The important thing is that they haven't taken you to a horrible, disgusting, filthy place, full of pestilence, famine and disease. It's just a different place.

So you must go out and buy new guide books. And you must learn a whole new language. And you will meet a whole new group of people you would never have met.

It’s just a different place. It's slower-paced than Italy, less flashy than Italy. But after you've been there for a while and you catch your breath, you look around.... and you begin to notice that Holland has windmills....and Holland has tulips. Holland even has Rembrandts.

But everyone you know is busy coming and going from Italy... and they're all bragging about what a wonderful time they had there. And for the rest of your life, you will say "Yes, that's where I was supposed to go. That's what I had planned."

And the pain of that will never, ever, ever, ever go away... because the loss of that dream is a very very significant loss.

But... if you spend your life mourning the fact that you didn't get to Italy, you may never be free to enjoy the very special, the very lovely things ... about Holland.

6 comments:

Love Being A Nonny said...

Precious words for your boy! I have read the Holland story many, many times. But EVERY TIME I read it I get chill bumps. It is the PERFECT description of what we THOUGHT would happen in life!

deb duty said...

I love that poem. it puts it into perspective beautifully. I know how much a joy Jordan is to you. He is truly a blessing.

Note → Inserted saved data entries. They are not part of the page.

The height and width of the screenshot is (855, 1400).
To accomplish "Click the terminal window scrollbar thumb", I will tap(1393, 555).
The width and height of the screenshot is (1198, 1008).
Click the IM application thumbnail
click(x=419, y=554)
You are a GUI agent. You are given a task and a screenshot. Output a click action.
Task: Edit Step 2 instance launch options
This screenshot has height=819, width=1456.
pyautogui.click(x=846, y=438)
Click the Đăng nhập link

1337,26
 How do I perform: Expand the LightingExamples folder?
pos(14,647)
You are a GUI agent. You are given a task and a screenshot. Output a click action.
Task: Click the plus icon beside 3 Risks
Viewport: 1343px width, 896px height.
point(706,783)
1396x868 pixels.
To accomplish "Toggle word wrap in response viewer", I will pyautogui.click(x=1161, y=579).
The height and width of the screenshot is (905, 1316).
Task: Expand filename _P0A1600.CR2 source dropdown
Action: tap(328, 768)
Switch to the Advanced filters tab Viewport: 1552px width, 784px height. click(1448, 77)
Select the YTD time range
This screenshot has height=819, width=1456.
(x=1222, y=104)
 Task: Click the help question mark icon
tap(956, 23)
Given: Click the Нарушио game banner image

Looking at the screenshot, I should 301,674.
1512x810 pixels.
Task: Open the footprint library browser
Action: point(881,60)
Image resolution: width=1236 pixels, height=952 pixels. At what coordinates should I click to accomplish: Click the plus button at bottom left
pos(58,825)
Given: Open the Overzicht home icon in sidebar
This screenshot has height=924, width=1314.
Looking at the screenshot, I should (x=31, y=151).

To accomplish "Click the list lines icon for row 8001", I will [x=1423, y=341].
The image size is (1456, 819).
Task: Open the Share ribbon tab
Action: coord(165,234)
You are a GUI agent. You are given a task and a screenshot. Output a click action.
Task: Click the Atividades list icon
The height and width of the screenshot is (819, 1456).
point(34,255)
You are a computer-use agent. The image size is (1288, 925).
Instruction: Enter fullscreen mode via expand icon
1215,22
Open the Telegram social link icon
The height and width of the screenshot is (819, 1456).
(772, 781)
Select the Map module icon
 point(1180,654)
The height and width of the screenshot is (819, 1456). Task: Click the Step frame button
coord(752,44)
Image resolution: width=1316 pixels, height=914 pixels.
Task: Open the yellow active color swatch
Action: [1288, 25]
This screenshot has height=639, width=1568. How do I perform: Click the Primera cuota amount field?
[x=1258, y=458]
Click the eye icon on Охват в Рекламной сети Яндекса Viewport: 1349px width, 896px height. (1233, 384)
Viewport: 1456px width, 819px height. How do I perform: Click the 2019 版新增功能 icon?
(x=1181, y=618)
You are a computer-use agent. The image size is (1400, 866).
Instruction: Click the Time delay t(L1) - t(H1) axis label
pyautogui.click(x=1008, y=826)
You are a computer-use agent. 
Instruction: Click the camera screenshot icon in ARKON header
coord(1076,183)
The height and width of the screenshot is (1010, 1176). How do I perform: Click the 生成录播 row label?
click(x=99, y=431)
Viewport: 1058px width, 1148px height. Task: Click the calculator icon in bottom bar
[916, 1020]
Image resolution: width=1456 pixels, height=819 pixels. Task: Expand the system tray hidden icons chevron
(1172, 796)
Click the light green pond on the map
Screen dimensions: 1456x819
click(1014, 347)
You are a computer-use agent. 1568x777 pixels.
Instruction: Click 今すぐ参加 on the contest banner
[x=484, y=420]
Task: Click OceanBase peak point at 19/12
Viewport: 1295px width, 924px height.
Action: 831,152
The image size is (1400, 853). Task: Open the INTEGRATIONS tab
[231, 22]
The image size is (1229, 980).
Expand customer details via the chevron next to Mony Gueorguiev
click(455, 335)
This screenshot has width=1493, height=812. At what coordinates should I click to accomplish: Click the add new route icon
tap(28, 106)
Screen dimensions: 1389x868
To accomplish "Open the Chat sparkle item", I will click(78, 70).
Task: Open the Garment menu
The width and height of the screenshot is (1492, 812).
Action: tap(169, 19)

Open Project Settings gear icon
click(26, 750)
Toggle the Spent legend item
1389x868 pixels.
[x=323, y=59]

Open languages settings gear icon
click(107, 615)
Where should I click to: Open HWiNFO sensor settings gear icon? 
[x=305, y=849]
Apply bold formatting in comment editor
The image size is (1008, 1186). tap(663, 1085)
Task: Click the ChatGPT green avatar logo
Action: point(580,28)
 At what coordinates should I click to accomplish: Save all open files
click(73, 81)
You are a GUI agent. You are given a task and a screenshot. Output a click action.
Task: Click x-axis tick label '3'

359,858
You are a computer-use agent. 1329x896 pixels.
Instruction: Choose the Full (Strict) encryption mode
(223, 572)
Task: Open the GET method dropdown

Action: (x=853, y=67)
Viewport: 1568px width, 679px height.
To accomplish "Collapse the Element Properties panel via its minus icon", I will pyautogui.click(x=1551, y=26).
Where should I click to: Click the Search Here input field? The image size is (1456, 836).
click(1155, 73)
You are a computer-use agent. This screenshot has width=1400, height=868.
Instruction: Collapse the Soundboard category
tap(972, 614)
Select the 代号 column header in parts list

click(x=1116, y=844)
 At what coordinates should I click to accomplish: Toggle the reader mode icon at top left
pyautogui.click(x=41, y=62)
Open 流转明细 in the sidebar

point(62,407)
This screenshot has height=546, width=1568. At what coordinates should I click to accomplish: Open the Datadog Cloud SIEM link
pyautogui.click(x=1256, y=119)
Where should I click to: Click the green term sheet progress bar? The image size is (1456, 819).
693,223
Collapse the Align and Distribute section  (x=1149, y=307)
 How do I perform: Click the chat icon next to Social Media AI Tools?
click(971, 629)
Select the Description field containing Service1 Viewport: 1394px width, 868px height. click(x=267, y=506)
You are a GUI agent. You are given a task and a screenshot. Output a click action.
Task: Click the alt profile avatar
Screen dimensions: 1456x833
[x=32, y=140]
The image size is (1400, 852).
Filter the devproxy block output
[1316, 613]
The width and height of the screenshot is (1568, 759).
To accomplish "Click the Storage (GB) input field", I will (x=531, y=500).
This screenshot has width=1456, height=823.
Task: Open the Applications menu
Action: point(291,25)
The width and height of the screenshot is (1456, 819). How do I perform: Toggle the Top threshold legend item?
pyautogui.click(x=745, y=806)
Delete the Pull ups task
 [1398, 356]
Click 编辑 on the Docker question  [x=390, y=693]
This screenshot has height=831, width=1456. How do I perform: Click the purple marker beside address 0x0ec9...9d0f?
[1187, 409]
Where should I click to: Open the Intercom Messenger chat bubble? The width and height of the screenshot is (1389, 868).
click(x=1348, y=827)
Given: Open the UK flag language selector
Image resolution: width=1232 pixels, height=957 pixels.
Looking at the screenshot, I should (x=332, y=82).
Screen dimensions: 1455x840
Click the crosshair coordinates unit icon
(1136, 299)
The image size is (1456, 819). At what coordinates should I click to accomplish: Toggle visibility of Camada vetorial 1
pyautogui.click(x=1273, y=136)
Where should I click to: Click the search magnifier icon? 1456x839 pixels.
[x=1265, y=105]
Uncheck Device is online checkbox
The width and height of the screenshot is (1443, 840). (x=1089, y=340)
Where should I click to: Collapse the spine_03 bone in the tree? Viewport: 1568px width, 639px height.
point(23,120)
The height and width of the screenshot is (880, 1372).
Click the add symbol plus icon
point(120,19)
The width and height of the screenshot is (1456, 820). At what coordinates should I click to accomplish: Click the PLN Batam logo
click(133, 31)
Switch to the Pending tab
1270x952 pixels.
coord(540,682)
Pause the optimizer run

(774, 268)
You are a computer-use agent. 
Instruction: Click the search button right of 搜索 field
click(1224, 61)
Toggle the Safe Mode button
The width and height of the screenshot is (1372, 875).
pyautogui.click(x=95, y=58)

Melissa's Thoughts said...

Thank you for visiting my blog. You have a beautiful, um sorry handsome son. I know that God has used him in a mighty way in his life. Bless your family.

Kristal said...

A great post and a handsome man. God has been with you and him.

And now I have to ask the "stupid" question... what is MMR? I've not heard of that.

Debbie said...

Hello there! from JEB's journey!! Nice to meet you!! I will add your blog to my list of friends!!!


debbie/JEB

*Kelly* said...

What a blessing your son is. Thanks for sharing his story. Sometimes "spccial" needs isn't so visible.

I was also wondering what MMR was?

Our 9 y.o was diagnosed with ADHD in K-garten and then we were told he had an anxiety disorder and had trouble processing things. So he is considered special needs by the school system but we just see him as our goofy boy!!!